Nei cinque minuti che s’impiegheranno per leggere quest’articolo, Alitalia avrà perso, all’incirca, 7mila euro. A un primo sguardo potrebbe apparire una cifra di poco conto ma se si moltiplicano quei 7mila euro per i cinque minuti che stanno in un’ora s’arriva ad oltre 80mila euro, in un giorno due milioni, in un anno a settecento milioni di euro; tanti ne ha bruciati Alitalia nel 2016.
Per capire di quale malattia soffra la compagnia di bandiera si devono tenere in conto queste cifre: nel quarantennio che va dal 1974 al 2014 Alitalia ha ottenuto aiuti pari a 7,4 miliardi di euro, ciò significa che ogni anno i contribuenti hanno versato 180 milioni di euro, circa mezzo milione al giorno per quarant’anni. Con questi numeri è giusto parlare di un intervento pubblico in suo favore? I manuali di economia direbbero di no, anche considerando il fatto che da più di dieci anni è una compagnia privata.

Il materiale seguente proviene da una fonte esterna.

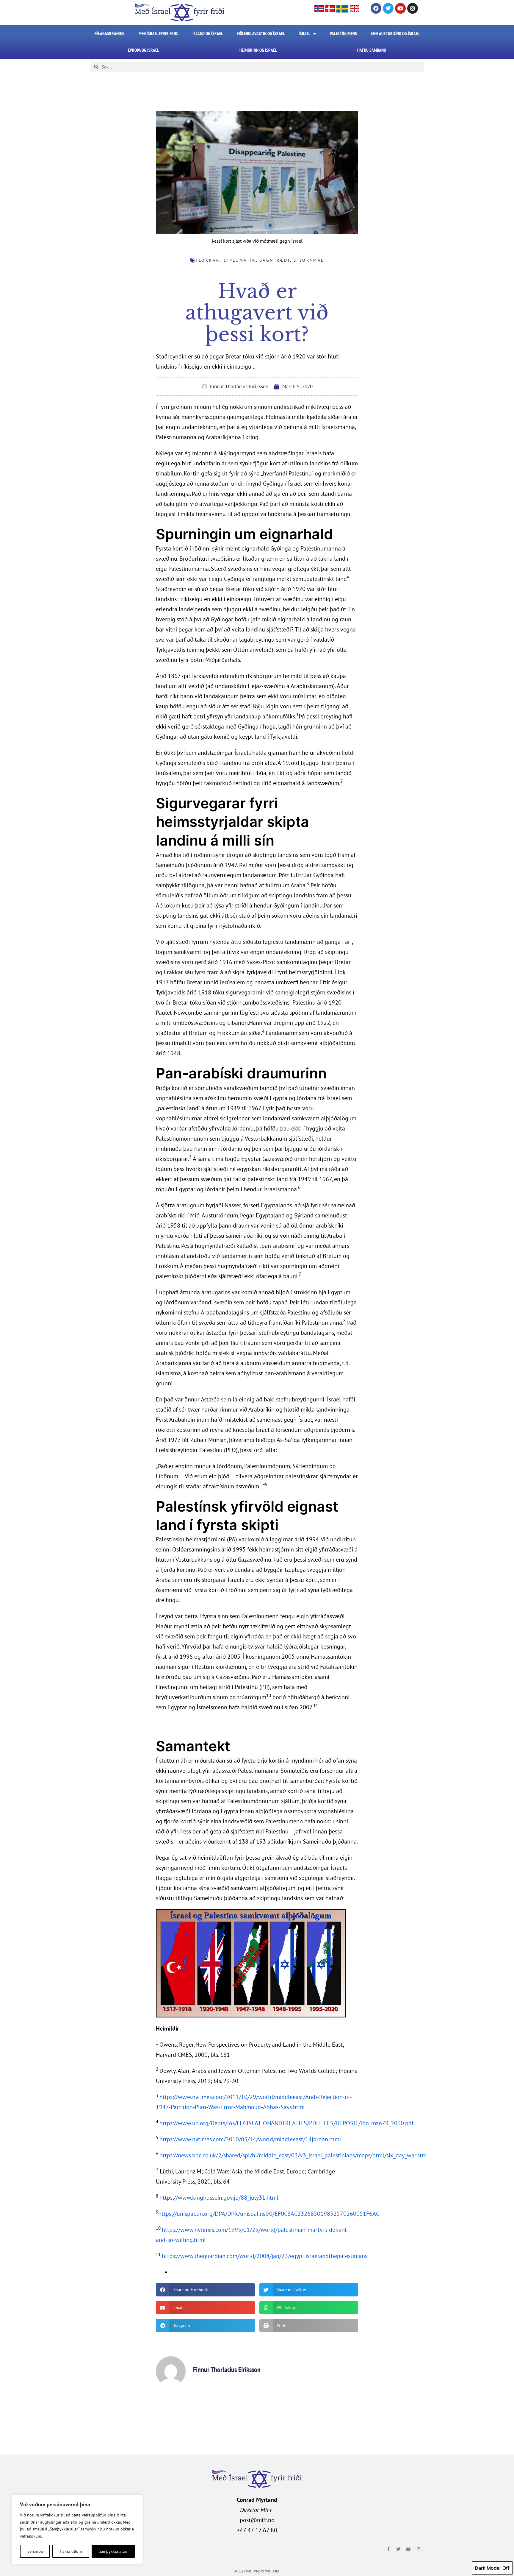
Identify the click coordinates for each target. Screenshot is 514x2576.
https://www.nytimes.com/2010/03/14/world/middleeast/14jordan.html (250, 2139)
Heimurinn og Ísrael (258, 50)
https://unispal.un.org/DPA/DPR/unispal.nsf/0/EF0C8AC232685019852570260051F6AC (268, 2214)
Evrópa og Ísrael (143, 50)
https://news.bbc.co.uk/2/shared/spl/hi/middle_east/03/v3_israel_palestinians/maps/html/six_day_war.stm (293, 2155)
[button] (205, 2289)
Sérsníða (35, 2551)
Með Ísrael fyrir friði (158, 33)
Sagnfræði (275, 260)
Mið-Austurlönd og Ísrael (395, 33)
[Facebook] (376, 8)
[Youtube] (400, 8)
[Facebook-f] (388, 2549)
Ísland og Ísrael (207, 33)
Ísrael (304, 33)
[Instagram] (412, 8)
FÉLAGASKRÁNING (110, 33)
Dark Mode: (488, 2568)
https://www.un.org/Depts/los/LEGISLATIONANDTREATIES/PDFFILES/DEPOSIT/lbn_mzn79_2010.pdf (286, 2123)
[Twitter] (388, 8)
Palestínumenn (343, 33)
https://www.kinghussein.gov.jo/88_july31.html (218, 2197)
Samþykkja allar (113, 2551)
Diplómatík (240, 260)
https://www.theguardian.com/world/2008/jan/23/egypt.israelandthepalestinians (264, 2256)
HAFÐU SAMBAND (371, 50)
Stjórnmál (309, 260)
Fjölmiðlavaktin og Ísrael (261, 33)
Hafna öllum (71, 2551)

Venerdì scorso s’è raggiunto l’ennesimo accordo, anzi, preaccordo fra azienda e sindacati per tentare di salvare Alitalia dal fallimento: fra giovedì e lunedì il piano sarà sottoposto all’approvazione dei lavoratori, su cui sarà scaricato per l’ennesima volta il peso del “risanamento”; solo così gli azionisti (Etihad e le banche Unicredit e Intesa Sanpaolo) investiranno due miliardi per impedire che gli aerei restino a terra e si apra la procedura di commissariamento, anticamera della liquidazione.
In breve, il piano prevede 1.700 esuberi di cui 980 potranno usufruire della cassa integrazione a rotazione; peggiore il destino di 600 contratti a tempo determinato che non saranno rinnovati e di 140 licenziamenti fra i dipendenti delle sedi estere. Inoltre, i dipendenti che rimarranno subiranno un taglio (ancora un altro) medio dell’8% sulle retribuzioni oltre ad altri sacrifici contrattuali.

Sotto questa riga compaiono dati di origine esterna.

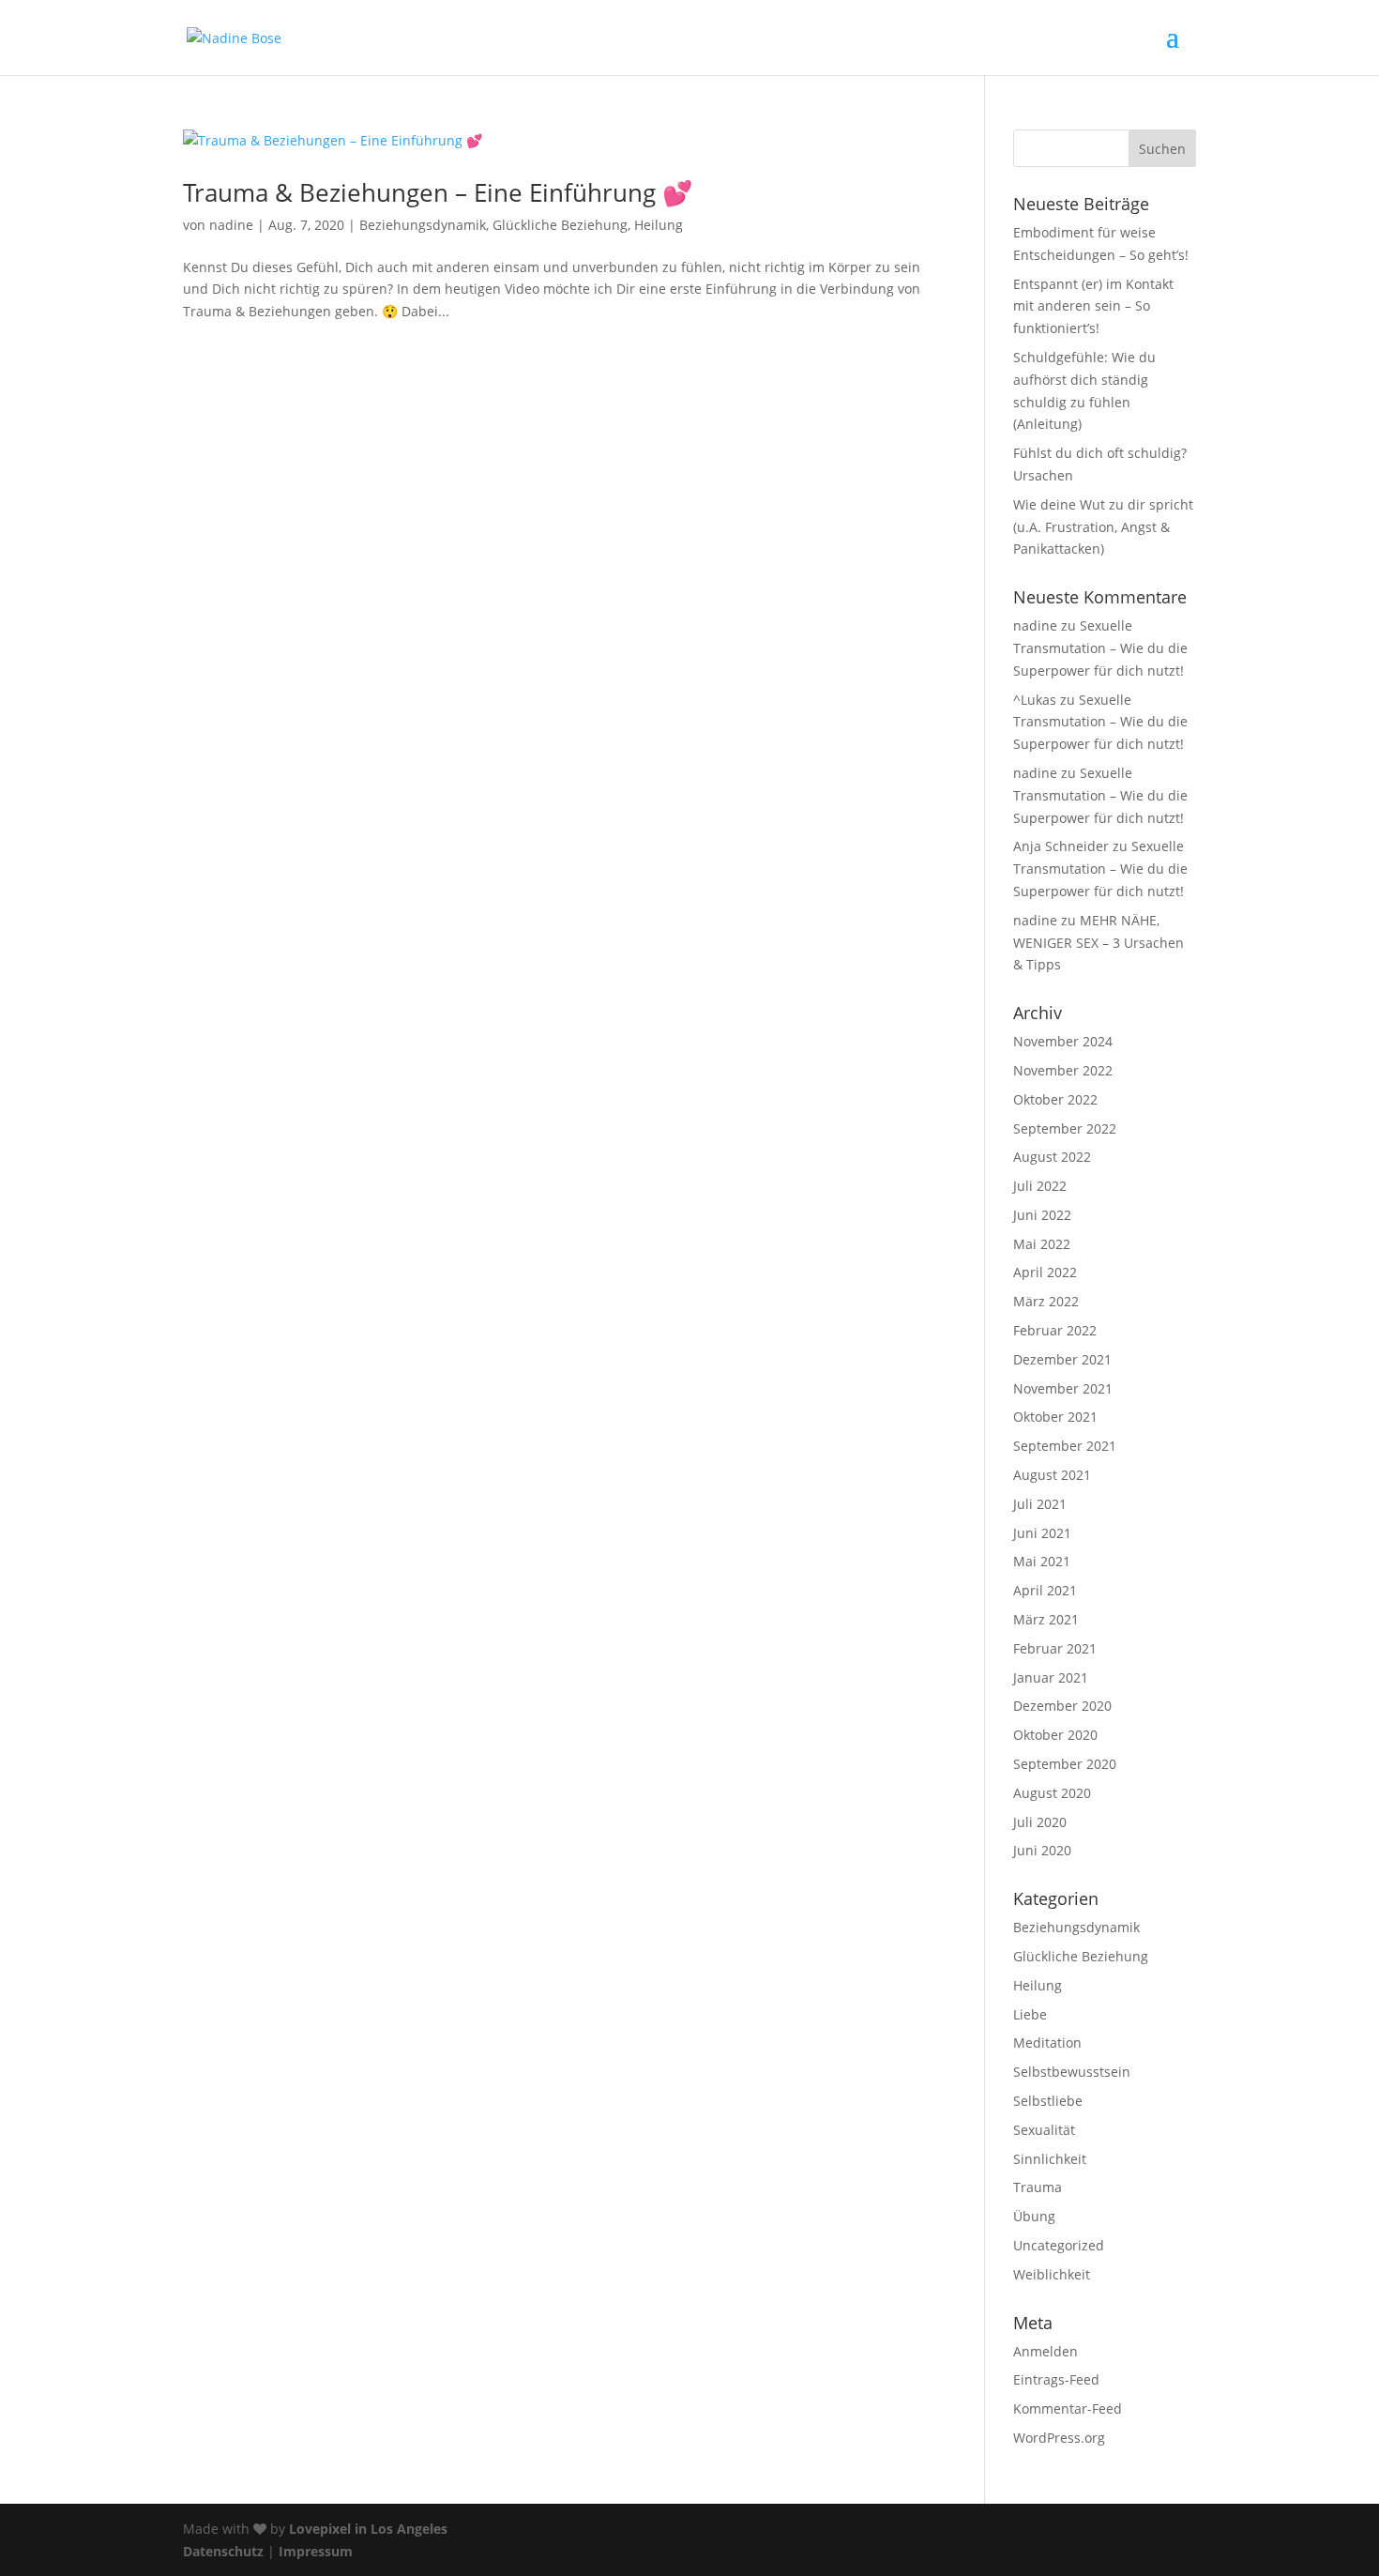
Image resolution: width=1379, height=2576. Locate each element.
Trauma (1037, 2187)
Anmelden (1045, 2351)
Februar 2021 (1055, 1648)
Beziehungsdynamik (422, 225)
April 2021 (1045, 1590)
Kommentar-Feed (1067, 2408)
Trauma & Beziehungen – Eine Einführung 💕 (437, 192)
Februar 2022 (1055, 1330)
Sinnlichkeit (1049, 2159)
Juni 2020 (1042, 1850)
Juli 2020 (1040, 1822)
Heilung (658, 225)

È l’ennesimo piano di risanamento di una società da sempre gestita in maniera a dir poco sbagliata senza che mai nessuno pagasse realmente per i disastri. Una società chiamata ad operare in un ambiente estremamente concorrenziale, quello del trasporto aereo, ma con addosso sprechi e gestione del personale da carrozzone pubblico della peggiore specie. Una società passata di mano in mano senza mai l’intenzione vera di rilanciarla.

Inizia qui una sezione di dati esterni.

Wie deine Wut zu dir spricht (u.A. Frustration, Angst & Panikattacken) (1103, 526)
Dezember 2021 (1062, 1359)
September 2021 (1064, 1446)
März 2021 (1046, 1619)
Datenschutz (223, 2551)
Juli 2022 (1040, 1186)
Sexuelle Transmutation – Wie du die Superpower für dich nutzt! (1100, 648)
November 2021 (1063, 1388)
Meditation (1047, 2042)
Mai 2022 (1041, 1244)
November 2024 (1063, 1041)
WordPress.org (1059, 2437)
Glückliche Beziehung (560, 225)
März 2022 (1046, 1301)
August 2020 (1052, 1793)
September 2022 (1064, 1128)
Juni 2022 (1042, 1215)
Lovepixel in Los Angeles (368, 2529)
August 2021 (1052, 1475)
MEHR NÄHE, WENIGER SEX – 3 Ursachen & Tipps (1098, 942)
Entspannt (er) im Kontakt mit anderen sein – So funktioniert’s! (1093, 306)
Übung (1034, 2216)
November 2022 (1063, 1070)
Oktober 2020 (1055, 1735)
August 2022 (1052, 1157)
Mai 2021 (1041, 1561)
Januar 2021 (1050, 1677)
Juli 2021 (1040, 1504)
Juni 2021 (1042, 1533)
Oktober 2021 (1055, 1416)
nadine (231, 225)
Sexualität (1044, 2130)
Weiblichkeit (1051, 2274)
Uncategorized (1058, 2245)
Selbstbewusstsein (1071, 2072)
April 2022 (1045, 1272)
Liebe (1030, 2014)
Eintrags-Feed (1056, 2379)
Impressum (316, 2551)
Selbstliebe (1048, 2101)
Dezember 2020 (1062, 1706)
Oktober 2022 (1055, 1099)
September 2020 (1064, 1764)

Adesso il rischio è che l’accordo, l’ennesimo, venga accettato e la giostra riparta fra gli applausi, salvo fermarsi di nuovo fra un paio d’anni con nuoci tagli, nuovi sacrifici per i lavoratori ed un’altra barca di denaro da bruciare perché tutto rimanga come prima o pressappoco.
L’ambiente del trasporto aereo non è favorevole ad Alitalia: per lei la concorrenza feroce delle low cost, tratte sbagliate e incapacità di trattare con le società aeroportuali s’aggiungono a problemi antichi e nuovi, rendendo assai improbabile (leggi irrealistico) che quella che era la compagnia di bandiera si risollevi.
Da ciò che si sta apparecchiando Alitalia s’appresta a divenire un’altra Ilva, un mostro malato che nessuno ha voluto rimettere in piedi e su cui sono state sprecate montagne di soldi, salvo alla fine, dopo tante smentite ufficiali, finire svenduto all’acquirente rimasto in attesa del momento buono che, dai soliti sussurri, parrebbe la Lufthansa.
Quella di Alitalia è l’ennesima storia all’italiana, fatta d’incapacità, ipocrisia, interesse e tanto cinismo, che dopo averli illusi in tanti modi, finirà per fregare migliaia di lavoratori e privare il Sistema Italia di un asset strategico. Nulla di nuovo in fondo, come sempre.